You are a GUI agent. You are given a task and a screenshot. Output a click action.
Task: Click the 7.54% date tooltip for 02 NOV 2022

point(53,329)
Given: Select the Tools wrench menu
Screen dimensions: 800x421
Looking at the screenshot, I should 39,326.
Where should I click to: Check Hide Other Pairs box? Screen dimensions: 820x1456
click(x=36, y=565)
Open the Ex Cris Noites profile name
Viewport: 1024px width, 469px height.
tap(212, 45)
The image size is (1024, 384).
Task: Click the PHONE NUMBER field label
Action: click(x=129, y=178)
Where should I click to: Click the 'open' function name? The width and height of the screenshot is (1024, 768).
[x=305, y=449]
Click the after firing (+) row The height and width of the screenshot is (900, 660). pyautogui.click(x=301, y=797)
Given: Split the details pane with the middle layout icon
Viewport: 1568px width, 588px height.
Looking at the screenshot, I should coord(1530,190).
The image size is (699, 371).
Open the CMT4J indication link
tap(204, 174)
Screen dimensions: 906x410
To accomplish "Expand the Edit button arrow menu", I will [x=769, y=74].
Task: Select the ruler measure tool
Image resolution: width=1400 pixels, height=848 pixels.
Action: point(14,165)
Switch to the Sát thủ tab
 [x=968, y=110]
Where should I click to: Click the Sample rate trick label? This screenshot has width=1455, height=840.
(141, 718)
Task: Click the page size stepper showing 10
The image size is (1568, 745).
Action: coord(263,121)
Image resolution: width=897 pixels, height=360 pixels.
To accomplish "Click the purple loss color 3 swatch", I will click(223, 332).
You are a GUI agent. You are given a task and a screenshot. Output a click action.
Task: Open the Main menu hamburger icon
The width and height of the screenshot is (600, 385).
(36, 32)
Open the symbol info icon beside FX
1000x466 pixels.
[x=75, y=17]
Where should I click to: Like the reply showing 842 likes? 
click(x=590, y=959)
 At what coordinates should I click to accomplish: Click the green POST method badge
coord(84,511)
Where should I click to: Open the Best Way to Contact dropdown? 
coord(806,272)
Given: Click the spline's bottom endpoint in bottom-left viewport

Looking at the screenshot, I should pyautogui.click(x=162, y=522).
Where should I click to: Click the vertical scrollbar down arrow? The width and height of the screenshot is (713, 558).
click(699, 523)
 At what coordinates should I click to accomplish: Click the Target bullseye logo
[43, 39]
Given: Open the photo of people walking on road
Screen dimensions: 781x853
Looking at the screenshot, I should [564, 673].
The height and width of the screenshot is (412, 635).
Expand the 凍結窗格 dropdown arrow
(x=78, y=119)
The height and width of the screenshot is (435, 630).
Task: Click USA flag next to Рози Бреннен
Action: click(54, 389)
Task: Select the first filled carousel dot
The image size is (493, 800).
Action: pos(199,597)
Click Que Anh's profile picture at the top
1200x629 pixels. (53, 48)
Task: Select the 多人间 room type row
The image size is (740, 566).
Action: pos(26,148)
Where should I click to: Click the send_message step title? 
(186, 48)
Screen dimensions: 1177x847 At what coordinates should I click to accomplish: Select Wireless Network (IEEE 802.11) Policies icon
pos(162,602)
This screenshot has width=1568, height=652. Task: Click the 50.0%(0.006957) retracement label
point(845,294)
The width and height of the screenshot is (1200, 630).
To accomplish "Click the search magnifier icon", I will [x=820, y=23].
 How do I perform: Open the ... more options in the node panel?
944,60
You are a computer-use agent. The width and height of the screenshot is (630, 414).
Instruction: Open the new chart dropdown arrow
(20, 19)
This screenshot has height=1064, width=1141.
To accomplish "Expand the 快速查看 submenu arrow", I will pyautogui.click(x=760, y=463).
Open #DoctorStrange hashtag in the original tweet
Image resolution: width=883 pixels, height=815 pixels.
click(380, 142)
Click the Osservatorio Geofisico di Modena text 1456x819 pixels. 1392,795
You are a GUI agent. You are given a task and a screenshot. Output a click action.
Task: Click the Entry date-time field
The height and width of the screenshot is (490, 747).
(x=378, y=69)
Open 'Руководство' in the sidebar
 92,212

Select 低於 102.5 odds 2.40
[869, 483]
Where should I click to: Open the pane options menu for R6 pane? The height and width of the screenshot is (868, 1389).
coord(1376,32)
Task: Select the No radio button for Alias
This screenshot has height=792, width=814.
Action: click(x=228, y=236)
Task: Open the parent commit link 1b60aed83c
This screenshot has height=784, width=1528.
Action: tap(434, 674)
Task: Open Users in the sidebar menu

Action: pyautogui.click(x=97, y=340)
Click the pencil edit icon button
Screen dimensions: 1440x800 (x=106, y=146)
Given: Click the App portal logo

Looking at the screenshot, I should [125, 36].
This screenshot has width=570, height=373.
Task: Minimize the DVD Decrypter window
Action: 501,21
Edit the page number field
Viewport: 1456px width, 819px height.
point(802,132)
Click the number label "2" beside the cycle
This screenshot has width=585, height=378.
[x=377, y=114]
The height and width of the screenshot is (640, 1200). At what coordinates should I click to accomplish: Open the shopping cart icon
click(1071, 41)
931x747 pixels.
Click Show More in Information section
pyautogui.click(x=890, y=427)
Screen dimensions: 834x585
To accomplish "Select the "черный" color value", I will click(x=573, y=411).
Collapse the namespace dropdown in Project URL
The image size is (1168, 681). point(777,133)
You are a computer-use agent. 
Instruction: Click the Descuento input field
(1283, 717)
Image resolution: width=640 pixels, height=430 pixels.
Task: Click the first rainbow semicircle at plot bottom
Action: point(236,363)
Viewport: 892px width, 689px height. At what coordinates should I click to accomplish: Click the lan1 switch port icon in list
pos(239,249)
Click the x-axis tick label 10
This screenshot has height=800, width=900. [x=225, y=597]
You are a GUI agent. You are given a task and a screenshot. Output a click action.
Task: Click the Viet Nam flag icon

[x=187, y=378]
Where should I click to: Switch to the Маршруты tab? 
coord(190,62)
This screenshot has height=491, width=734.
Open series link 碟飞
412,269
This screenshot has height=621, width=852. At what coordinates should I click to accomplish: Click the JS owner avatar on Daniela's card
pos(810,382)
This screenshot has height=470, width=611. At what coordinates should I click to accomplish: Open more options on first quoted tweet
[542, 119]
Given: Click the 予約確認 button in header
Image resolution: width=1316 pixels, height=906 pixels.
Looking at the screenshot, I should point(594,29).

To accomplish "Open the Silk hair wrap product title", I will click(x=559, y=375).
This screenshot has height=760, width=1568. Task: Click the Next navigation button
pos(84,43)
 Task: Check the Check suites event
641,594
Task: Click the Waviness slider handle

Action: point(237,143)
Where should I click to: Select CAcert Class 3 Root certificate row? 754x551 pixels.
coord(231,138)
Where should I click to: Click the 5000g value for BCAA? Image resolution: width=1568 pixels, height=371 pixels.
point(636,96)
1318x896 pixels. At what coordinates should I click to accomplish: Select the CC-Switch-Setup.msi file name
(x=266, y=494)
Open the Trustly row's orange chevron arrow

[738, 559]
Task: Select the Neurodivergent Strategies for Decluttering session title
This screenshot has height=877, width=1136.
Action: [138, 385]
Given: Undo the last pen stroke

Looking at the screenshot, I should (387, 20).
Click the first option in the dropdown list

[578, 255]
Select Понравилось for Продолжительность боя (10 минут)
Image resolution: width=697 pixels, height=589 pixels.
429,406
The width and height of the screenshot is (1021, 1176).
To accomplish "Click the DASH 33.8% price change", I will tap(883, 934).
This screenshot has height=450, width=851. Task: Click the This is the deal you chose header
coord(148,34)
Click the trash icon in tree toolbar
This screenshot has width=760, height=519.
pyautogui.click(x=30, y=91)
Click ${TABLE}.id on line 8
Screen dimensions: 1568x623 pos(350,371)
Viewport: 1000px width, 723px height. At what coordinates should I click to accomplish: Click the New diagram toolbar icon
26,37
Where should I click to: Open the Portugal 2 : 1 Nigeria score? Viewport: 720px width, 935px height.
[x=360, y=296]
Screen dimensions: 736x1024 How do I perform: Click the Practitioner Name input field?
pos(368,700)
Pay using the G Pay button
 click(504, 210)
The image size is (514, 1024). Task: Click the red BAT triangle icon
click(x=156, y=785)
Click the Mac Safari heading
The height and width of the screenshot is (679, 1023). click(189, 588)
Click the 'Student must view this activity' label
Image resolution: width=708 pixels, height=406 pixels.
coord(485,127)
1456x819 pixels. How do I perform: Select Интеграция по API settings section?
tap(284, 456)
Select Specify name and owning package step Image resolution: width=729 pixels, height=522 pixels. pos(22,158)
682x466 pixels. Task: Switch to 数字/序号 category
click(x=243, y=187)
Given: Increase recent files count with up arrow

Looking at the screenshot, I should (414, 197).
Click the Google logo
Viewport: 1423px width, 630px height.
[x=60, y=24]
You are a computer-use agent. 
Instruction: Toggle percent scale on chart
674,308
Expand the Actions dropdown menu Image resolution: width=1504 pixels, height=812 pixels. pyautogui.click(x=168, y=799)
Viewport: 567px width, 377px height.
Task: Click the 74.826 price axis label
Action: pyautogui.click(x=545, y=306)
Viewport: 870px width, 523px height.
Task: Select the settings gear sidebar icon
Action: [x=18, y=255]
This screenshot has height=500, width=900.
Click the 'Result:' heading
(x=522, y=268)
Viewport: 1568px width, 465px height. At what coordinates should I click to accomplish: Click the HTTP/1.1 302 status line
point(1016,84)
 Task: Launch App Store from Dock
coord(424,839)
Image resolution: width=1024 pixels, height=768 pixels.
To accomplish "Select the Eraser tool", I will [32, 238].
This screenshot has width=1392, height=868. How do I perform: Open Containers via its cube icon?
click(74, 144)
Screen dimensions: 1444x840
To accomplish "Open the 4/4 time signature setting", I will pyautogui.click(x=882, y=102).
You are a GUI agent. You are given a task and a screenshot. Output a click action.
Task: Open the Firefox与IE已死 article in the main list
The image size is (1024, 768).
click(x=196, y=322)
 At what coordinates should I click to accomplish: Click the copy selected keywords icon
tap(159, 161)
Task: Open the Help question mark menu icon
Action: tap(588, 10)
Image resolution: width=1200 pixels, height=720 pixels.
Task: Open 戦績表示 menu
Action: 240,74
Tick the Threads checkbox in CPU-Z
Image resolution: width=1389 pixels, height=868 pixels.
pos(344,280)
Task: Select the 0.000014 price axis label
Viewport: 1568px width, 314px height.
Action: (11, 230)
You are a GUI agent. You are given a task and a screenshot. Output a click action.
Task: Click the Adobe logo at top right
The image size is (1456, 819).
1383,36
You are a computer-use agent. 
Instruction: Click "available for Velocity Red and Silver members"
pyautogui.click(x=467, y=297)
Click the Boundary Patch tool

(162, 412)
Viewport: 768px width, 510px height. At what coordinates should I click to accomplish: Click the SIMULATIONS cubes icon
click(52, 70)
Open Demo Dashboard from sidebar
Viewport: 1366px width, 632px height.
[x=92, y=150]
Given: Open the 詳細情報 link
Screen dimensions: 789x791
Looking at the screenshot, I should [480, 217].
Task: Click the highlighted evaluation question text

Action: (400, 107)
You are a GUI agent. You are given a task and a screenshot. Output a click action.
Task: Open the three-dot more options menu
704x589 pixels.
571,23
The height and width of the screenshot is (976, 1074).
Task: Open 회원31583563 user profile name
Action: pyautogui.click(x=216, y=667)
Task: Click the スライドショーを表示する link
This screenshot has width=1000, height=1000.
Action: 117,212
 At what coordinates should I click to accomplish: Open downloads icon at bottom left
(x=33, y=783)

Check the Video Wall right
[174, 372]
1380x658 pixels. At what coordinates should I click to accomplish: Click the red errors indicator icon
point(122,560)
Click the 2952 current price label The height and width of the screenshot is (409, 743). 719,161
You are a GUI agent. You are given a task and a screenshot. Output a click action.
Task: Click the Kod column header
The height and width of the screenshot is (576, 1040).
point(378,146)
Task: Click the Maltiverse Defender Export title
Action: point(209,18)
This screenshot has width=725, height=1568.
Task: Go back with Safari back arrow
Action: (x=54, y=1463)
● ● ● ●
§ Prompt
Copy the records above verbatim, starting at the line containing "Viewport: 892px width, 689px" and ending at the line containing "pos(810,382)", both included.

§ Answer below
Viewport: 892px width, 689px height. At what coordinates should I click to accomplish: Click the lan1 switch port icon in list
pos(239,249)
Click the x-axis tick label 10
This screenshot has height=800, width=900. [x=225, y=597]
You are a GUI agent. You are given a task and a screenshot. Output a click action.
Task: Click the Viet Nam flag icon

[x=187, y=378]
Where should I click to: Switch to the Маршруты tab? 
coord(190,62)
This screenshot has height=491, width=734.
Open series link 碟飞
412,269
This screenshot has height=621, width=852. At what coordinates should I click to accomplish: Click the JS owner avatar on Daniela's card
pos(810,382)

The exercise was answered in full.